With summer under way, let’s talk about vacationing and traveling with individuals living with Alzheimer’s disease. I know that many caregivers have concerns about this and are often unsure about what to do. With a bit of planning, you can both enjoy some time away from home.
- Return to a well-loved place. Bring along a photo collage or album and reminisce about past trips and shared good times.

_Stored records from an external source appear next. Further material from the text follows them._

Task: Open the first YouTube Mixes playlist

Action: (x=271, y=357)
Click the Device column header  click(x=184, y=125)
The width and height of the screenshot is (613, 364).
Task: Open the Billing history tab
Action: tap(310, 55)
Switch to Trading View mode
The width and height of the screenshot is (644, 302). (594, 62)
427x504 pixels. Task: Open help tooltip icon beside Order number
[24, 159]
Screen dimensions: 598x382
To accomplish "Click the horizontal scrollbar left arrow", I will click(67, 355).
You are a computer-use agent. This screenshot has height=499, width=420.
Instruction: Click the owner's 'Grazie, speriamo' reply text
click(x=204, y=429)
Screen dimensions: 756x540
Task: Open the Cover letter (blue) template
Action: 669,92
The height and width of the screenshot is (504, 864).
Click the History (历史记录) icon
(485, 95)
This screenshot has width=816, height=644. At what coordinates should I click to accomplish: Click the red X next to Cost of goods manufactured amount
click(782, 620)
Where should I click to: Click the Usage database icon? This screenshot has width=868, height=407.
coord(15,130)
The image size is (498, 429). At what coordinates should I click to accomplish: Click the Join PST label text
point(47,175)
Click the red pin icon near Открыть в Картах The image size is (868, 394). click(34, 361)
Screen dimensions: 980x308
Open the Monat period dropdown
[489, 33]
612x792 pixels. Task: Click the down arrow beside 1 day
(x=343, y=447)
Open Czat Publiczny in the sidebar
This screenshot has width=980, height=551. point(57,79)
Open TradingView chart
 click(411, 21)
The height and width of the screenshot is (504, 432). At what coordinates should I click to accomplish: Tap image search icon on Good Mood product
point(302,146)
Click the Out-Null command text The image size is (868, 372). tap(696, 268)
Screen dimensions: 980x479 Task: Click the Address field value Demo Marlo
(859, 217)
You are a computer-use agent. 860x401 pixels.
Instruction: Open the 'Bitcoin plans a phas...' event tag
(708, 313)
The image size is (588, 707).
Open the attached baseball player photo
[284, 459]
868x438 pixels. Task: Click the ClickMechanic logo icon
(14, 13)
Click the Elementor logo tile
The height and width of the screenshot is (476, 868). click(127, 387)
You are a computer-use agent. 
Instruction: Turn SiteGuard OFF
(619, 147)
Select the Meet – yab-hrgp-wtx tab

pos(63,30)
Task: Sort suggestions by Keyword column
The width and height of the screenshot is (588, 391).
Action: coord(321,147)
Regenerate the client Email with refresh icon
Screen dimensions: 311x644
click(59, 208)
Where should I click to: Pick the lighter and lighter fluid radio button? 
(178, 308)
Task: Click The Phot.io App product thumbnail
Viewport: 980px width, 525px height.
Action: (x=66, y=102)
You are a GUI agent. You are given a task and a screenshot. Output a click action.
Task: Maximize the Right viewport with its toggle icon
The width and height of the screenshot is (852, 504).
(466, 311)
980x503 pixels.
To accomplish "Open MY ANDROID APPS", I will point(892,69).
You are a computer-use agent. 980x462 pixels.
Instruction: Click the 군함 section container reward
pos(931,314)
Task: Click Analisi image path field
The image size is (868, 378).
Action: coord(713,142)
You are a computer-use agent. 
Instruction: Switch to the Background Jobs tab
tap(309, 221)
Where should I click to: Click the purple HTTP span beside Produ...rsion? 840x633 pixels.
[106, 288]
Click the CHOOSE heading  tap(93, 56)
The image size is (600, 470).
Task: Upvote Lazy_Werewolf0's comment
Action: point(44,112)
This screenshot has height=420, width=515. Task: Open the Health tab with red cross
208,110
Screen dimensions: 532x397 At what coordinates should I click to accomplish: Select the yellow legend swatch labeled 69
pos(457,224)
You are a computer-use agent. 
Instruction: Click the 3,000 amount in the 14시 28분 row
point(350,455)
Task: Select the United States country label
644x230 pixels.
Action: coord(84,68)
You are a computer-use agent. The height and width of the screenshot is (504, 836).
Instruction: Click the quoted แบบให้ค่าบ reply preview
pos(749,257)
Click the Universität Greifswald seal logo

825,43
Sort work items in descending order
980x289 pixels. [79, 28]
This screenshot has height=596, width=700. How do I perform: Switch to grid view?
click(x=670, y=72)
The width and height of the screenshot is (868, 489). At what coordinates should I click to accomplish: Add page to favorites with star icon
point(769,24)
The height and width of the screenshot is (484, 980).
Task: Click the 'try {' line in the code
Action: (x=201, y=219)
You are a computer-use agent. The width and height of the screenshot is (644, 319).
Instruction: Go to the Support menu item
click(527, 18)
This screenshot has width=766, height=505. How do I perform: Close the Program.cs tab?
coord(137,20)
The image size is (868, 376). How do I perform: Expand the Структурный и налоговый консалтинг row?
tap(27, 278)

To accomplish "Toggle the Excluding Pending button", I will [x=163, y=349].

- Plan a vacation that promotes feelings of usefulness, belonging and enjoyment. Be sure there will be ample ways for your loved one to be involved and engaged such as beach walks, card games, birding, preparing dinner, attending a local ballgame, collecting shells or visiting a museum.
- Be sure to consider current health, wellness and safety issues related to your loved one’s disease. Adjust your expectations and plans about the length of trip, daily activities, accommodations and spending time with many different people. Too much moving around, interacting and go, go, going may cause increased confusion and anxiety.
- To the best of your ability, try to follow the regular daily schedule at home. For example, eat meals at the same time, go on your daily walk in the same part of the day and be aware of overstimulation and fatigue.
- Be realistic in your expectations. The month-long vacation you have always hoped to take together may just be too taxing right now. Talk together about what you would like to do and what you can handle and focus on that!
- Ask family and friends to join you and assist with some of the caregiving. They’ll gain the treasured time they spend with their loved one and you’ll have some valuable time on your own.
Vacations can be organized and planned to be benefit both the caregiver and the person with Alzheimer’s disease. Caregivers may also use the season to take some time for themselves, to relax and recharge. There are many different ways to travel on your own while leaving your loved one in good hands. Ask for help from family members or consider exploring respite care options.